* _Exercise requirements_:
Filter these entries, keeping only lines that hold the word "width".

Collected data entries
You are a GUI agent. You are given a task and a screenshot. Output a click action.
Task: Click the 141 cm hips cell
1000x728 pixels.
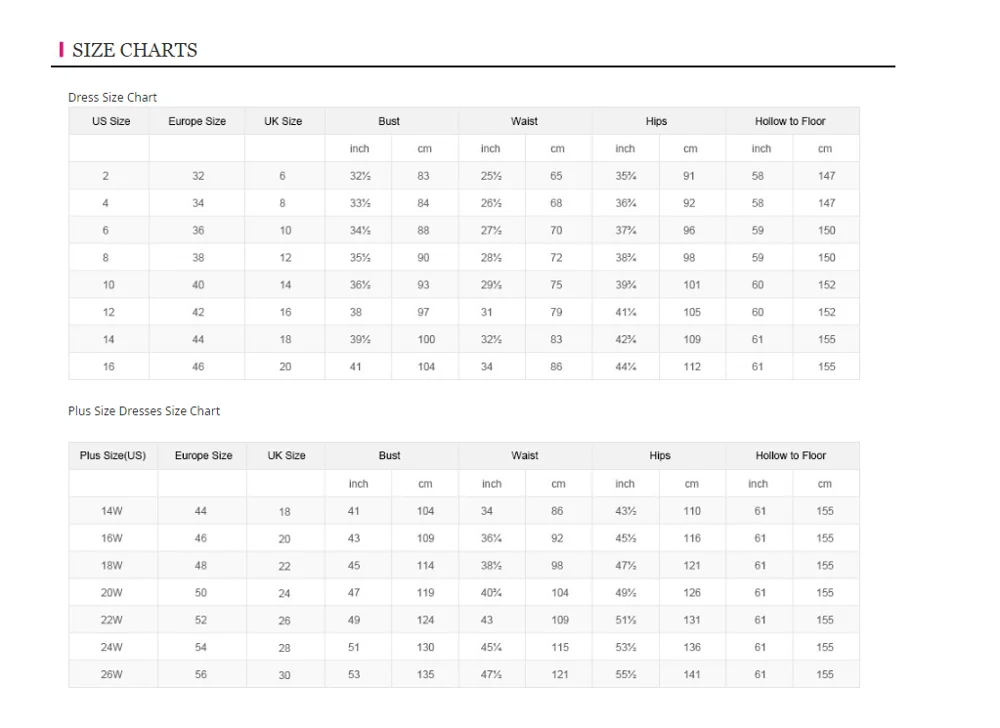point(692,675)
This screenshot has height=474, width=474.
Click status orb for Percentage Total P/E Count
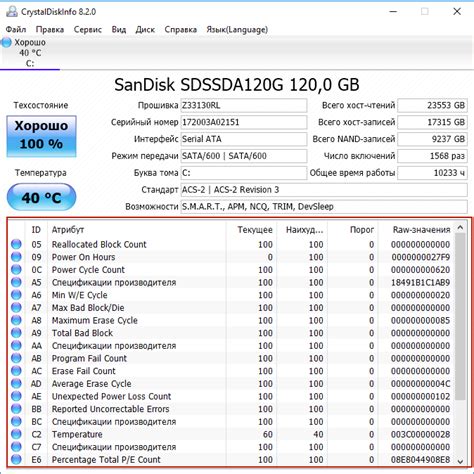pyautogui.click(x=16, y=460)
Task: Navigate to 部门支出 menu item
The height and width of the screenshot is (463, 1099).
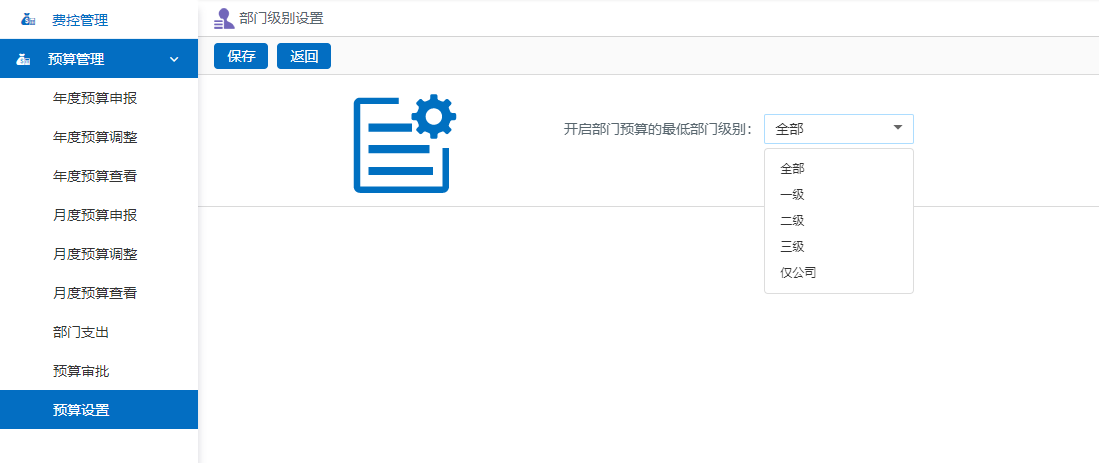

* _Response to this task_:
This screenshot has height=474, width=474.
The height and width of the screenshot is (463, 1099).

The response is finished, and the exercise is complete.